Boris Nemtsov Murder: Moscow Security Surveillance Cameras Down For Maintenance During Killing
Security cameras in the area near the Kremlin where Russian opposition leader Boris Nemtsov was shot multiple times and killed Friday night were turned off for "repair work," a local newspaper reported. Nemtsov, a former deputy prime minister and a vocal critic of Russian President Vladimir Putin, was shot in central Moscow on a bridge near Red Square. But multiple cameras on the bridge that could have recorded the event and helped to identify the killer or provide other information may have been turned off, a claim that has been disputed by officials.
ABC News reported it had counted at least 18 visible security cameras in the area where Nemtsov was killed. Some of those cameras belonged to the Moscow City Council, which denied the cameras were switched off, ABC News said. If the cameras did capture footage, the council would not reveal whether it showed Nemtsov's death.

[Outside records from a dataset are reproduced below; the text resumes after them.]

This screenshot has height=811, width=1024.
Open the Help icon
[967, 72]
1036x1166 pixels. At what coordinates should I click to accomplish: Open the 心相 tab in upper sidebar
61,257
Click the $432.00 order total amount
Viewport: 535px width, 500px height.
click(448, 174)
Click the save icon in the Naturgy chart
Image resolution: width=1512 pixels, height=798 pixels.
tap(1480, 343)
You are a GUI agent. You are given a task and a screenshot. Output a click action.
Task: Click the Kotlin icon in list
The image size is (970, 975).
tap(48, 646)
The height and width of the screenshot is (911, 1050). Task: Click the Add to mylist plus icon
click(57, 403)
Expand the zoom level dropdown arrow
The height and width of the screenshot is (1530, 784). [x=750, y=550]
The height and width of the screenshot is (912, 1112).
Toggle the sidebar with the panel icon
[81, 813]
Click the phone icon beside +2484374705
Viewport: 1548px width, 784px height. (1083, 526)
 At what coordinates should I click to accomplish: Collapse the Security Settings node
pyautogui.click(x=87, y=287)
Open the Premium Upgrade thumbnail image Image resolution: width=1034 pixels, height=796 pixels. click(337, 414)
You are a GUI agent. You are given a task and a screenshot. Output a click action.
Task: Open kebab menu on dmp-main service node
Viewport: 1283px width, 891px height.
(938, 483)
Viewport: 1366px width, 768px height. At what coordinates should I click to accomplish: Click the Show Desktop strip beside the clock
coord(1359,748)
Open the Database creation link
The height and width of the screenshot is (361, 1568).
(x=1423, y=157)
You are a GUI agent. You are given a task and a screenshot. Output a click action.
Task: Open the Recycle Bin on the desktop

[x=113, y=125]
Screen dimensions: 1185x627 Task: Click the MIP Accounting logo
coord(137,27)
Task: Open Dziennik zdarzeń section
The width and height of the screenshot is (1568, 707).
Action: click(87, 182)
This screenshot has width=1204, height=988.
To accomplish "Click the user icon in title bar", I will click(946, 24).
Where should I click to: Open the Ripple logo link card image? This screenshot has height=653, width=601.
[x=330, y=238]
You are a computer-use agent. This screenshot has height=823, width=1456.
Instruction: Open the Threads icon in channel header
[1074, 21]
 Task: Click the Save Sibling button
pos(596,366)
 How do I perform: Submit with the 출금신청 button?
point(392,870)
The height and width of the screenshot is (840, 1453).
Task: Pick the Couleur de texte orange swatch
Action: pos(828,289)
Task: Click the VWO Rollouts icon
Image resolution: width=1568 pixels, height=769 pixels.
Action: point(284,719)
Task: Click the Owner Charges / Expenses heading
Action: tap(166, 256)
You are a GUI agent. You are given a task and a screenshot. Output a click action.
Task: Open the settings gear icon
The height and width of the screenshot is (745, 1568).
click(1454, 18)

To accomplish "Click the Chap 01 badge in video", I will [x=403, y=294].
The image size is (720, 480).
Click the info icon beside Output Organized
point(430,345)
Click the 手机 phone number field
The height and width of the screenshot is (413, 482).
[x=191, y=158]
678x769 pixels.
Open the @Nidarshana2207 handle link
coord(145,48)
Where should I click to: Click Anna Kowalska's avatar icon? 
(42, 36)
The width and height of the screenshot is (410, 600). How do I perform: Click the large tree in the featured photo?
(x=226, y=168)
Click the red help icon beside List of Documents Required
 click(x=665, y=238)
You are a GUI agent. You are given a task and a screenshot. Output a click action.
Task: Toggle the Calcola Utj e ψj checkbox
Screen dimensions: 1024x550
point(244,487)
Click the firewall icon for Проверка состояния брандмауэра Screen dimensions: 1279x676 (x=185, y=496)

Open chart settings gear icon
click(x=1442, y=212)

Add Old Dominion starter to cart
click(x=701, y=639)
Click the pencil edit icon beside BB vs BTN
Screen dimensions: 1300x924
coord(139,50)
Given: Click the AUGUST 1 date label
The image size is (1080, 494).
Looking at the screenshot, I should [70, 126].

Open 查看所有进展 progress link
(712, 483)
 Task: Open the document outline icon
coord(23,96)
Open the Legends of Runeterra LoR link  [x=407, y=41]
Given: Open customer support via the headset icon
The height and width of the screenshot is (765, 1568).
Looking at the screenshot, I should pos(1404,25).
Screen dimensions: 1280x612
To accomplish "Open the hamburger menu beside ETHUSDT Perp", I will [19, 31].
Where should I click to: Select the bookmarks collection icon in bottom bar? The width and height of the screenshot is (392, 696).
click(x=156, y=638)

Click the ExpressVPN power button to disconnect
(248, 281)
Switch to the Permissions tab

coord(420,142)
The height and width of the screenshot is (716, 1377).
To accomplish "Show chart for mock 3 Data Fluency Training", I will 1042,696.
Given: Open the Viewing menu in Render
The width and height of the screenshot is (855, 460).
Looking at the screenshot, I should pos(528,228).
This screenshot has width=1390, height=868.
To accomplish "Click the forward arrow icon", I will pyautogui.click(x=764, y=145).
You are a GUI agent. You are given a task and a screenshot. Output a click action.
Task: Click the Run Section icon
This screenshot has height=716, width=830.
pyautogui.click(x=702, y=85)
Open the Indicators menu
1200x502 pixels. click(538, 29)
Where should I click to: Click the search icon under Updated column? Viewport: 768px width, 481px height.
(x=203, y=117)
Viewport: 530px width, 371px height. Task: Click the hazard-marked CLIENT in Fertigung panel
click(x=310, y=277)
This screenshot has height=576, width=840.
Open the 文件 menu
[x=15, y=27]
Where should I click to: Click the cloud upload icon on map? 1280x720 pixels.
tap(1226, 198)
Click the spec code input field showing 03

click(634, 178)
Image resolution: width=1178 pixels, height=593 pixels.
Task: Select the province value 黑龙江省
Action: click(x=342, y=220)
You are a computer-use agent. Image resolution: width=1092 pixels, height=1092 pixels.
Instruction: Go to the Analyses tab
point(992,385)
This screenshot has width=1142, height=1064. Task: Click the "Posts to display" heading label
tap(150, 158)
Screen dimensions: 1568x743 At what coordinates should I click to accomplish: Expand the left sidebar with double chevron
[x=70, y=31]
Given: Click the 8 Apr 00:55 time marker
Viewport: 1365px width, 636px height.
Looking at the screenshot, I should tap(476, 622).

A spokeswoman for the Russian Federal Guard Service, which owns some of the other cameras in the vicinity, told ABC News none of the cameras had caught Nemtsov's killing. The only footage so far that has purportedly showed the actual shooting was from a distant camera, and a snowplow allegedly blocked the view of the shooting itself. The area has been described as one of the most secure and closely monitored in Moscow.
Unnamed sources in the Interior Ministry told the Russian business newspaper Kommersant the cameras were not working, so there was no closed-circuit television footage, but a spokeswoman for the city's information technology department disputed that claim. She would not, however, confirm the existence of any video showing the killing, the AP reported.
Nemtsov was shot in the back four times, according to a Russian investigative committee. No suspects have been arrested in the days since the shooting, and the Ukrainian woman he was with at the time of his killing has said she did not see who killed him. Prior to his death, Nemtsov had been organizing an upcoming rally in protest of the war in Ukraine.